Кабинет в ялтинском доме у А.П. был небольшой, шагов двенадцать в длину и шесть в ширину, скромный, но дышавший какой-то своеобразной прелестью. Прямо против входной двери - большое квадратное окно в раме из цветных желтых стекол. С левой стороны от входа, около окна, перпендикулярно к нему - письменный стол, а за ним маленькая ниша, освещенная сверху, из-под потолка, крошечным оконцем; в нише - турецкий диван. С правой стороны, посредине стены - коричневый кафельный камин; наверху, в его облицовке, оставлено небольшое не заделанное плиткой местечко, и в нем небрежно, но мило написано красками вечернее поле с уходящими вдаль стогами - это работа Левитана. Дальше, по той же стороне, в самом углу - дверь, /546/ сквозь которую видна холостая спальня Антона Павловича, - светлая, веселая комната, сияющая какой-то девической чистотой, белизной и невинностью. Стены кабинета - в темных с золотом обоях, а около письменного стола висит печатный плакат: "Просят не курить". Сейчас же возле входной двери направо - шкаф с книгами. На камине несколько безделушек и между ними прекрасная модель парусной шкуны. Много хорошеньких вещиц из кости и из дерева на письменном столе; почему-то преобладают фигуры слонов. На стенах портреты - Толстого, Григоровича, Тургенева. На отдельном маленьком столике, на веерообразной подставке, множество фотографий артистов и писателей. По обоим бокам окна спускаются прямые, тяжелые темные занавески, на полу большой, восточного рисунка, ковер. Эта драпировка смягчает все контуры и еще больше темнит кабинет, но благодаря ей ровнее и приятнее ложится свет из окна на письменный стол. Пахнет тонкими духами, до которых А.П. всегда был охотник. Из окна видна открытая подковообразная лощина, спускающаяся далеко к морю, и самое море, окруженное амфитеатром домов. Слева же, справа и сзади громоздятся полукольцом горы. По вечерам, когда в гористых окрестностях Ялты зажигаются огни и когда во мраке эти огни и звезды над ними так близко сливаются, что не отличаешь их друг от друга, - тогда вся окружающая местность очень напоминает иные уголки Тифлиса...
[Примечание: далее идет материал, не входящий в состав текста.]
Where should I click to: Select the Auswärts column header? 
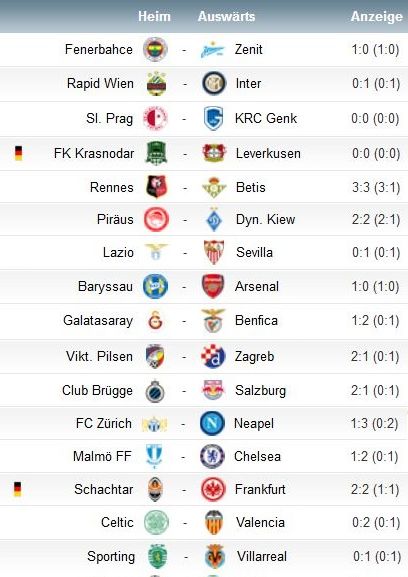tap(226, 17)
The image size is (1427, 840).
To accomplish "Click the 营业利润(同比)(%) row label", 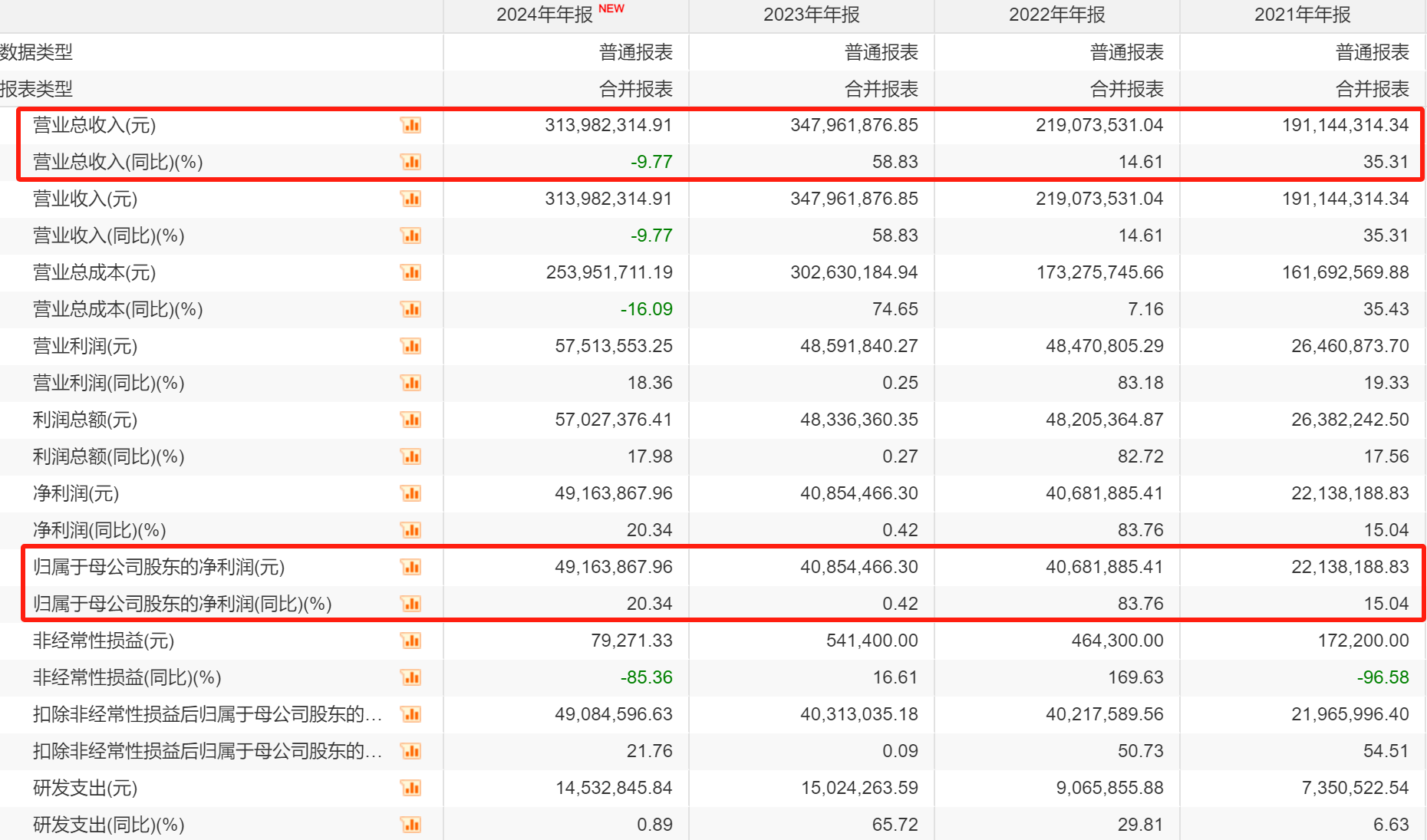I will 108,383.
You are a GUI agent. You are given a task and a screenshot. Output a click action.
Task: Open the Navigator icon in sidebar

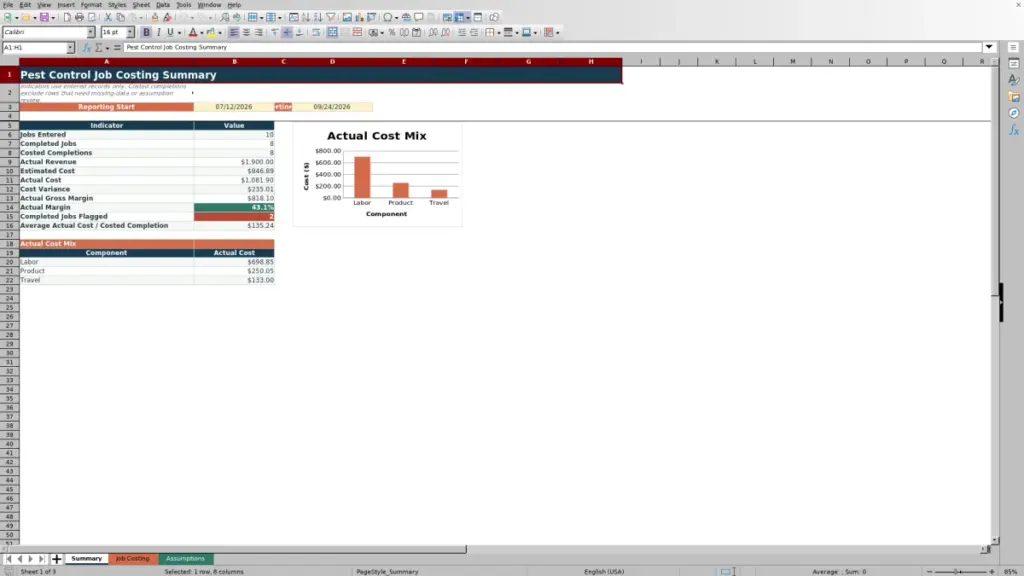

Всегда бывает так: познакомишься с человеком, изучишь его наружность, походку, голос, манеры и все-таки всегда можешь вызвать в памяти его лицо таким, каким его видел в самый первый раз, совсем другим, отличным от настоящего. Так и у меня, после нескольких лет знакомства с А.П., сохранился в памяти тот Чехов, каким я его увидел впервые, в общем зале "Лондонской" гостиницы в Одессе{546}. Показался он мне тогда почти высокого роста, худощавым, но широким в костях, несколько суровым на вид. Следов болезни в нем тогда не было заметно, если не считать его походки - слабой и точно на немного согнутых коленях. Если бы меня спросили тогда, на кого он похож с первого взгляда, я бы сказал: "на земского врача или на учителя провинциальной гимназии". Но было в нем также что-то простоватое и скромное, что-то чрезвычайно русское, народное - /547/ в лице, в говоре и в оборотах речи, была также какая-то кажущаяся московская студенческая небрежность в манерах. Именно такое первое впечатление выносили многие, и я в том числе. Но спустя несколько часов я увидел совсем другого Чехова - именно того Чехова, лицо которого никогда не могла уловить фотография и которое, к сожалению, не понял и не прочувствовал ни один из писавших с него художников. Я увидел самое прекрасное и тонкое, самое одухотворенное человеческое лицо, какое только мне приходилось встречать в моей жизни.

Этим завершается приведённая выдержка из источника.